(Material provided begins)

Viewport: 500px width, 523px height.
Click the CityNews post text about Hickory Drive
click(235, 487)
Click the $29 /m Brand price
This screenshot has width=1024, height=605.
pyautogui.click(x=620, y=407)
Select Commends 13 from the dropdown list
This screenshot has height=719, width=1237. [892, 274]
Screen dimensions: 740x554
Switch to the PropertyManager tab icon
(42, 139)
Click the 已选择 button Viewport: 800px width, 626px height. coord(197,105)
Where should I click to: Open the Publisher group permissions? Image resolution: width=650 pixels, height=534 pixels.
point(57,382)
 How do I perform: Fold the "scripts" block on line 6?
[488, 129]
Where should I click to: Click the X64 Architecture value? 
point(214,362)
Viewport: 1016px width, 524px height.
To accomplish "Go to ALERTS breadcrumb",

(Material provided ends)

[Brief] Only the lines from the one containing "How do I perform: Fold" through the end of the listing belong in the response, each reproduced exactly.

[Task result]
 How do I perform: Fold the "scripts" block on line 6?
[488, 129]
Where should I click to: Click the X64 Architecture value? 
point(214,362)
Viewport: 1016px width, 524px height.
To accomplish "Go to ALERTS breadcrumb",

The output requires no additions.